## PROBLEM REQUIREMENTS
Please reproduce the entries that follow, keeping each word intact.

## Stored records

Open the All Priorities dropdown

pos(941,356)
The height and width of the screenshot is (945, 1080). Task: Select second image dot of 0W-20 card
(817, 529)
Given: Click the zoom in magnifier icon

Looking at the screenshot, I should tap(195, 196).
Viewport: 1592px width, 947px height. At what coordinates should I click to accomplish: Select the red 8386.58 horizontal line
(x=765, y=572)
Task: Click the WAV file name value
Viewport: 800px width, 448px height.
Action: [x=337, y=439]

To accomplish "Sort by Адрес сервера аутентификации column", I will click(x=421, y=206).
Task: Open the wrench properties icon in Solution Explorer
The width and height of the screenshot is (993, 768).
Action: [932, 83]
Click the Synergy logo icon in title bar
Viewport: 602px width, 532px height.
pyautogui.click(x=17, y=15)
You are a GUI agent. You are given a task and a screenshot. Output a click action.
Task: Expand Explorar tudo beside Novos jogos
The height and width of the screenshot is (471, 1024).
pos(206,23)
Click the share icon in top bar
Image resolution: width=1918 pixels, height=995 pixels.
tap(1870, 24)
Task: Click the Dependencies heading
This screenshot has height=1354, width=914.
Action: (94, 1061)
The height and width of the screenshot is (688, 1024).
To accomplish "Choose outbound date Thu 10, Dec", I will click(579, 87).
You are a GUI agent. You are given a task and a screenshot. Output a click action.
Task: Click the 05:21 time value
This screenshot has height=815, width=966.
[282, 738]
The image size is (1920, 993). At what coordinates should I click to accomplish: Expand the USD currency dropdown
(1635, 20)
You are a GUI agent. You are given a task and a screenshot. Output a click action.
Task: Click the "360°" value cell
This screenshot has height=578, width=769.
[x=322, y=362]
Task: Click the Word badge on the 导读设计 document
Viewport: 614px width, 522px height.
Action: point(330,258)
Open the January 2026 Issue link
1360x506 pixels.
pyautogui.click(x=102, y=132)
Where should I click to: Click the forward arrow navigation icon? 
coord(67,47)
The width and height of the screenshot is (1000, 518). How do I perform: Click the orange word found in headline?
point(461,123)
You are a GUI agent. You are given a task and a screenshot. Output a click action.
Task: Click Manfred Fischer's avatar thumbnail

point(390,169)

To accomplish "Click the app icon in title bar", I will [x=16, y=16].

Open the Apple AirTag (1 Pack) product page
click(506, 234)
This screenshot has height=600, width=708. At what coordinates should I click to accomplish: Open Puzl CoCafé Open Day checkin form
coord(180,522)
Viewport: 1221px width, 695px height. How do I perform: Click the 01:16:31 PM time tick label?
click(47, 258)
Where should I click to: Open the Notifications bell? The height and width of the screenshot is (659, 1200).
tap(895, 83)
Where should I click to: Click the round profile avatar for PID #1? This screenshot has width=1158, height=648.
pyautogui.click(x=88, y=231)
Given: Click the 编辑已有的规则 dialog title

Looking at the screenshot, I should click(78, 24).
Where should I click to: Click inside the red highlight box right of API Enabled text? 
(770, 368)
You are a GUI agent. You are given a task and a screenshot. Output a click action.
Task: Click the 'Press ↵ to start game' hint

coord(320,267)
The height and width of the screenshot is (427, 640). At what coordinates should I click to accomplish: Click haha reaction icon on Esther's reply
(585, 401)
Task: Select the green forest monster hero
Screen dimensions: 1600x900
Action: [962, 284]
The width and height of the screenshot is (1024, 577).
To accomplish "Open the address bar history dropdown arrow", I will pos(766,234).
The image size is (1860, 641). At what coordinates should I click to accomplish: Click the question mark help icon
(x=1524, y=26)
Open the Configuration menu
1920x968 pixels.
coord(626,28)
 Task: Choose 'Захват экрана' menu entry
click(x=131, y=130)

## RESPONSE BELOW
Open the All Priorities dropdown

pos(941,356)
The height and width of the screenshot is (945, 1080). Task: Select second image dot of 0W-20 card
(817, 529)
Given: Click the zoom in magnifier icon

Looking at the screenshot, I should tap(195, 196).
Viewport: 1592px width, 947px height. At what coordinates should I click to accomplish: Select the red 8386.58 horizontal line
(x=765, y=572)
Task: Click the WAV file name value
Viewport: 800px width, 448px height.
Action: [x=337, y=439]

To accomplish "Sort by Адрес сервера аутентификации column", I will click(x=421, y=206).
Task: Open the wrench properties icon in Solution Explorer
The width and height of the screenshot is (993, 768).
Action: [932, 83]
Click the Synergy logo icon in title bar
Viewport: 602px width, 532px height.
pyautogui.click(x=17, y=15)
You are a GUI agent. You are given a task and a screenshot. Output a click action.
Task: Expand Explorar tudo beside Novos jogos
The height and width of the screenshot is (471, 1024).
pos(206,23)
Click the share icon in top bar
Image resolution: width=1918 pixels, height=995 pixels.
tap(1870, 24)
Task: Click the Dependencies heading
This screenshot has height=1354, width=914.
Action: (94, 1061)
The height and width of the screenshot is (688, 1024).
To accomplish "Choose outbound date Thu 10, Dec", I will click(579, 87).
You are a GUI agent. You are given a task and a screenshot. Output a click action.
Task: Click the 05:21 time value
This screenshot has height=815, width=966.
[282, 738]
The image size is (1920, 993). At what coordinates should I click to accomplish: Expand the USD currency dropdown
(1635, 20)
You are a GUI agent. You are given a task and a screenshot. Output a click action.
Task: Click the "360°" value cell
This screenshot has height=578, width=769.
[x=322, y=362]
Task: Click the Word badge on the 导读设计 document
Viewport: 614px width, 522px height.
Action: point(330,258)
Open the January 2026 Issue link
1360x506 pixels.
pyautogui.click(x=102, y=132)
Where should I click to: Click the forward arrow navigation icon? 
coord(67,47)
The width and height of the screenshot is (1000, 518). How do I perform: Click the orange word found in headline?
point(461,123)
You are a GUI agent. You are given a task and a screenshot. Output a click action.
Task: Click Manfred Fischer's avatar thumbnail

point(390,169)

To accomplish "Click the app icon in title bar", I will [x=16, y=16].

Open the Apple AirTag (1 Pack) product page
click(506, 234)
This screenshot has height=600, width=708. At what coordinates should I click to accomplish: Open Puzl CoCafé Open Day checkin form
coord(180,522)
Viewport: 1221px width, 695px height. How do I perform: Click the 01:16:31 PM time tick label?
click(47, 258)
Where should I click to: Open the Notifications bell? The height and width of the screenshot is (659, 1200).
tap(895, 83)
Where should I click to: Click the round profile avatar for PID #1? This screenshot has width=1158, height=648.
pyautogui.click(x=88, y=231)
Given: Click the 编辑已有的规则 dialog title

Looking at the screenshot, I should click(78, 24).
Where should I click to: Click inside the red highlight box right of API Enabled text? 
(770, 368)
You are a GUI agent. You are given a task and a screenshot. Output a click action.
Task: Click the 'Press ↵ to start game' hint

coord(320,267)
The height and width of the screenshot is (427, 640). At what coordinates should I click to accomplish: Click haha reaction icon on Esther's reply
(585, 401)
Task: Select the green forest monster hero
Screen dimensions: 1600x900
Action: [962, 284]
The width and height of the screenshot is (1024, 577).
To accomplish "Open the address bar history dropdown arrow", I will pos(766,234).
The image size is (1860, 641). At what coordinates should I click to accomplish: Click the question mark help icon
(x=1524, y=26)
Open the Configuration menu
1920x968 pixels.
coord(626,28)
 Task: Choose 'Захват экрана' menu entry
click(x=131, y=130)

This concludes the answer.